Photos from inside FIFA HQ in Zurich
The photo capture stage of 3D Gaussian Splatting(Image credit: Future / James Day)

With three million data points per player and sub-centimeter accuracy, "It's not a default puppet, it's not a random shape," says Rizzo. "It's the actual body of the player. The chest size is the chest size. The foot length is the foot length of the player."

When I ask how much more accurate offside decisions will be, his answer is characteristically direct: "It's more accurate, it's more precise, it's more realistic. You can make up your own assumption."

A segmentation AI strips clothing from the body post-scan so jersey colour, squad number and boots can all be changed without reworking the underlying geometry. Hair is captured as individual particle strands rather than a single mesh. Micro-movements, such as fingers, are fixed algorithmically.

A 3D body scan at FIFA HQ in Zurich

Me, in FIFA's photo capture booth (Image credit: Future / James Day)

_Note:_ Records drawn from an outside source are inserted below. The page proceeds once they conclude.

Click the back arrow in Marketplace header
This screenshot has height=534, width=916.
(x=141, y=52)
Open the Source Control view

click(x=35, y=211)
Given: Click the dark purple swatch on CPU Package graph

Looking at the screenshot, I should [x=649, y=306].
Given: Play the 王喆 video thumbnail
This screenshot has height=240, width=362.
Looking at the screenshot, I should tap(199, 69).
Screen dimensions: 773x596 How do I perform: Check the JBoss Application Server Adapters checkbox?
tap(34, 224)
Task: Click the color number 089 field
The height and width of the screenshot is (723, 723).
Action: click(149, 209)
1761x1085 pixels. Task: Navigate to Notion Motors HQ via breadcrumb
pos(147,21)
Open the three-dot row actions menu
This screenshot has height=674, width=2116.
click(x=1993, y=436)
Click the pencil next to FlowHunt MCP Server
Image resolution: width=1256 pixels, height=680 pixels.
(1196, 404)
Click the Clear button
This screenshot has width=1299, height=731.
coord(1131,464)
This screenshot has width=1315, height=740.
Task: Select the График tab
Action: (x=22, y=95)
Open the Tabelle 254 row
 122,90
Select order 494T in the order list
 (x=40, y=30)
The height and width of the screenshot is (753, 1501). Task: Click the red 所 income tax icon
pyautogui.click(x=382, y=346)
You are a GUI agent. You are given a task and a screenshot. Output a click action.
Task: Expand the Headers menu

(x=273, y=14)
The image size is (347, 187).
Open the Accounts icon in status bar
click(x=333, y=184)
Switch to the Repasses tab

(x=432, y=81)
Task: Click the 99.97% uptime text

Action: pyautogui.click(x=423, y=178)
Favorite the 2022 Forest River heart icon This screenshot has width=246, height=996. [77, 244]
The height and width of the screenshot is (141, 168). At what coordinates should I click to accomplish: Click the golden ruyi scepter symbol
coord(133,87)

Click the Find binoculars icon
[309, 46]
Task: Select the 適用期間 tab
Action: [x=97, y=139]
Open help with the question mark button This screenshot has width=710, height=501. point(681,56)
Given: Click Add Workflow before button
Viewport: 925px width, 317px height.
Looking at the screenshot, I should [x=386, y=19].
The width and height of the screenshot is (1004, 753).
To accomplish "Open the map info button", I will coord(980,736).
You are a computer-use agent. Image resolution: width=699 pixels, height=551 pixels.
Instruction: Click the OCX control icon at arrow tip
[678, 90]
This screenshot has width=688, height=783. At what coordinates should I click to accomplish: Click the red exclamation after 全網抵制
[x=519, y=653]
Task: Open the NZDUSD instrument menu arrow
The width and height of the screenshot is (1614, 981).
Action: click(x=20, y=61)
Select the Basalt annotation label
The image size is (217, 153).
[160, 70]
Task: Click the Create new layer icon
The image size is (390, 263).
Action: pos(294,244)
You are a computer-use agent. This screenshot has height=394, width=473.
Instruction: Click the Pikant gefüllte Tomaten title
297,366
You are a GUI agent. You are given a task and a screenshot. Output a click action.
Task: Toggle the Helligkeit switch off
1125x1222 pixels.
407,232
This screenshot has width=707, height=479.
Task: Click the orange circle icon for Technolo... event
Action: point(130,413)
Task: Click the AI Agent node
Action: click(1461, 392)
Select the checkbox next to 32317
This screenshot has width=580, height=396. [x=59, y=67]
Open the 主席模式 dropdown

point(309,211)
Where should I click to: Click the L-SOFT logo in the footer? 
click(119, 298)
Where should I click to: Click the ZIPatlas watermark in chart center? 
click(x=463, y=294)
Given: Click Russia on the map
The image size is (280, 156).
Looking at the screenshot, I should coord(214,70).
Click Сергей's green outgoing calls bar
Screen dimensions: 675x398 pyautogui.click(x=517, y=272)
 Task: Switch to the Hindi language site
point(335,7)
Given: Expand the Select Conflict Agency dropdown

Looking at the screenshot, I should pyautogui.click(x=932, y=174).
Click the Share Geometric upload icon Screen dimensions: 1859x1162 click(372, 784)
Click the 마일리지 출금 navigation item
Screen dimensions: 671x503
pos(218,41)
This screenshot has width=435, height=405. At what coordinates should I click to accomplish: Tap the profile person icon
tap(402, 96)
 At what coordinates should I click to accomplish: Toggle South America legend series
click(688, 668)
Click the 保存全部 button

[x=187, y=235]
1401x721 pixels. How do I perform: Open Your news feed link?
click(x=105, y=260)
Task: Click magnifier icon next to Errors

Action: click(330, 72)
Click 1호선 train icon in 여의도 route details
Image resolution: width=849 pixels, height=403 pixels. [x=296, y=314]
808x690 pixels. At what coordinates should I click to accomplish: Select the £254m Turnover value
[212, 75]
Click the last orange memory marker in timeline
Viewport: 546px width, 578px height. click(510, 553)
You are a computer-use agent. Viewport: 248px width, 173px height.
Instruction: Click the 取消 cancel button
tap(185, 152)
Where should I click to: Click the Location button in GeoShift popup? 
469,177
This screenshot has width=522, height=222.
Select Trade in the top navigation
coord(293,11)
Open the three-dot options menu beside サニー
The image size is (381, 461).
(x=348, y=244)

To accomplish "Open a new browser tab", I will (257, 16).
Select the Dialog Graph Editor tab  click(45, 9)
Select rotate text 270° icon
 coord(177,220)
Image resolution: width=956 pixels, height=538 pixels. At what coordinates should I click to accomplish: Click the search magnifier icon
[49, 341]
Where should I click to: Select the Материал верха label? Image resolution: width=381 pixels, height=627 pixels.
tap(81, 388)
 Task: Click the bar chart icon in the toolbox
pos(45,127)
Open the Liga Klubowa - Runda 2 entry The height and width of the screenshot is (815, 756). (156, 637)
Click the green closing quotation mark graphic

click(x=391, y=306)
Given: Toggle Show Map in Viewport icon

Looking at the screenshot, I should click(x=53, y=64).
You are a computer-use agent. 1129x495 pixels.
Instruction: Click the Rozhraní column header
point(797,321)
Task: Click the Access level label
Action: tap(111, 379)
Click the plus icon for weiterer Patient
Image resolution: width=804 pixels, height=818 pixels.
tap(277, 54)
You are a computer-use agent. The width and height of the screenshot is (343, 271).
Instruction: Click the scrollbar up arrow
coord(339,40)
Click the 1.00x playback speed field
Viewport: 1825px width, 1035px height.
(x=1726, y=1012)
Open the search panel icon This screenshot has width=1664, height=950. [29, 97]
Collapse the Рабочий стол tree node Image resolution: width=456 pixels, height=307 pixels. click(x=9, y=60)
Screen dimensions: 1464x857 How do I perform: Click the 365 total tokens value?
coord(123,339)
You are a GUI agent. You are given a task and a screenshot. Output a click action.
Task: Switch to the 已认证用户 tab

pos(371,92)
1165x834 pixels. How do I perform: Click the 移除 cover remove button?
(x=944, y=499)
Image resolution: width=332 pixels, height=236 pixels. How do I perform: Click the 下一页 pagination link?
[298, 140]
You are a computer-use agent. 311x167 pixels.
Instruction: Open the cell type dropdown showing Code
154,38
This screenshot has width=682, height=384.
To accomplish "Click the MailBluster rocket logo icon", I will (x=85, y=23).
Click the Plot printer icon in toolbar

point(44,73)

Then comes my turn. The photo capture system is part airport scanner, part Noughties music video, when every rapper wanted to be filmed with a fisheye lens. Covers go over my feet, and I step into a cylindrical white booth plastered floor to ceiling in what look like giant QR codes. Arms out, middle finger pointing downward to a height marker, it’s impossible not to feel like Cristiano Ronaldo.

Then 36 4K cameras fire simultaneously, and it's over in seconds.

Around 20 minutes later, I show up as a ghostly white mesh. Hit ‘texture’, and my face, my kit, even my tattoos are rendered with unnerving accuracy, like someone has put a mini me in a glass case.

Every World Cup player will go through this same process during their mandatory FIFA media day, with 28 portable rigs travelling between all 48 team base camps from June 4 to June 13.

ChatGPT for coaches

Photos from inside FIFA HQ in Zurich

FIFA's generative AI tactics tool, Football AI Pro (Image credit: Future / James Day)

From the scanning booth, I move to a conference suite full of screens for a first look at Football AI Pro, a generative AI tactics tool giving every competing nation the same analytical capability.

All 48 nations, from Germany to Curaçao (which has a population of just 156,000 and is the smallest nation ever to qualify for the World Cup), get it free.

It starts like ChatGPT. You type a direct question in plain English, Spanish, Arabic, or Chinese, and it responds like a human. Then you go deeper, and it plays like Football Manager on steroids.

A photo from inside FIFA HQ in Zurich

FIFA's generative AI tactics tool, Football AI Pro (Image credit: Future / James Day)

The live demonstration uses the PSG vs. Chelsea match from the Club World Cup. A single question returns nine attempts on goal, with heatmaps, pass maps, 3D reconstructions from the goalkeeper's perspective, and downloadable coaching clips, all generated in seconds.

"In elite football," says Alvaro Perez, Lenovo's senior product manager for the system, "the difference between a question and a decision is often the difference between winning or losing."

Photos from inside FIFA HQ in Zurich

Lenovo's Alvaro Perez speaking at FIFA HQ in Zurich (Image credit: Future / James Day)

The tool is built on “FIFA's Football Language”, a knowledge graph standardizing every event in a match. "The big teams can come with an army of analysts, and analysis takes a lot of time and effort," says Perez. "FIFA wants to democratize things so the federations with fewer resources get the same insights."

Once enough World Cup match data exists, Football AI Pro can even analyse penalty takers and goalkeepers ahead of a shootout.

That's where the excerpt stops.